Important Facts You Should Know about Food Allergy

Food allergy happens when your body reacts to certain foods you eat by trying to flush it out through diarrhea or through your skin. When your body mistakes the food you take as a threat to your health, food allergy symptoms set in. Most reactions are not dangerous but they can be a real nuisance. Some allergic reactions on the other hand can be serious and deadly but they can be arrested if someone is quick enough to administer emergency relief such as epinephrine or take the sufferer to an allergy doctor immediately for treatment.

 

Who are potential sufferers of food allergy?

 

Genetics play a big role in the allergy story. If one or both your parents have food allergies, you are more likely to have it too.

 

Food allergies are common in children, but many of them outgrow the disorder as their bodies learn to adapt to the triggers over time. People who develop the disorder as adults may have it for the rest of their lives.

 

Many people make a mistake of taking food intolerance as allergy. These two can have similar symptoms but they are two different things that are treated in different ways.
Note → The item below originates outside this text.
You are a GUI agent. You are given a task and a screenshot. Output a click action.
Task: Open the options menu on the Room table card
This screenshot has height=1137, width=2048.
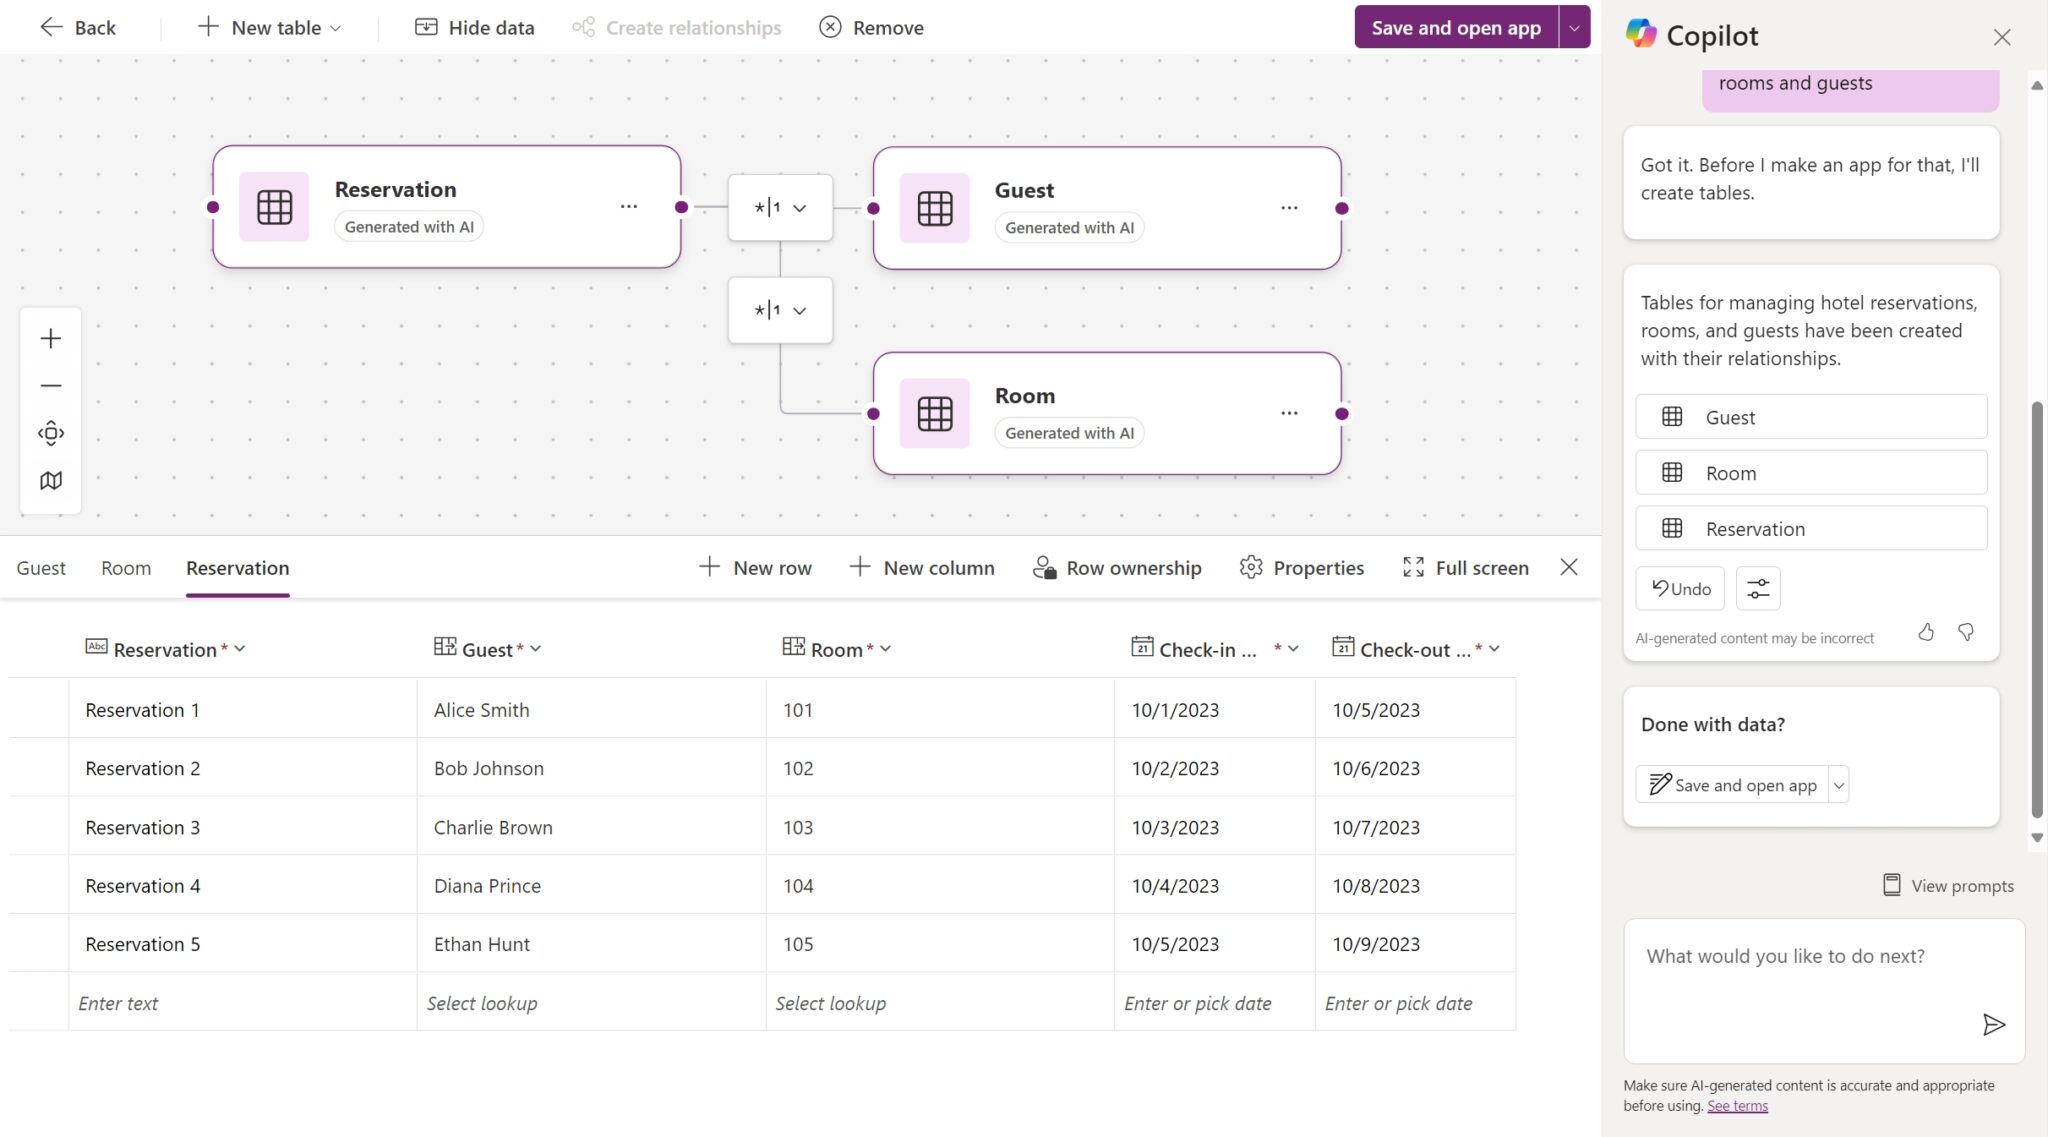point(1289,411)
Food intolerance refers to the body’s inability to process certain foods. It can cause some discomfort but it is not life-threatening. Food allergy on the other hand, refers to the reaction of the immune system to certain foods that you eat. It can be dangerous when it becomes too severe especially when anaphylaxis takes place.

 

What are the symptoms of food allergy?

 

Food allergy can trigger a lot of symptoms. If you eat certain foods and your immune system mistakes them as a threat, these symptoms are likely to appear:

 

Tingling sensation in the mouth

Swelling of the lips

Stuffy nose

Wheezing or shortness of breath

Stomach upset or stomach cramps

Diarrhea

Lightheadedness/Dizziness

Dropping of blood pressure

Appearance of hives or skin rashes

 

Food allergy usually manifests the same symptoms in both children and adults. But for some children who are allergic to milk or soya, symptoms can include eczema, diarrhea, vomiting, bloody stool and constipation.

 

Anaphylaxis

 

When an allergy becomes severe, anaphylaxis can happen which can be life-threatening. This condition can take place within minutes to a few hours after a person eats certain foods he or she is allergic to. Some of the known triggers of anaphylaxis include peanuts and sea foods like shrimp, squid and shellfish. Exercise, alcohol and aspirin are also possible triggers of severe allergic reactions.

 

Who are at risk of developing anaphylaxis?

 

Thankfully, anaphylaxis is not for everyone, but some people have higher disk of developing this condition than others. Since it is associated with food allergy, your risk for experiencing it is high if allergy runs in your family. You can also have higher chances of suffering from life-threatening allergic reactions if you have asthma.

 

If after eating, you notice severe allergic reactions are starting to develop such as rapid swelling of the tongue, wheezing, difficulty breathing, vomiting or nausea, you should seek medical help at once. If you have not experienced food allergy before, you should educate yourself about it in order to get sufficient knowledge on how to manage the disorder. One way to collect reliable information about it is by viewing food allergy video materials and taking notes of important points discussed. If you already know you are at risk of having anaphylaxis, you should bring epinephrine auto injector at all times. It can give you relief and give you time to seek professional help.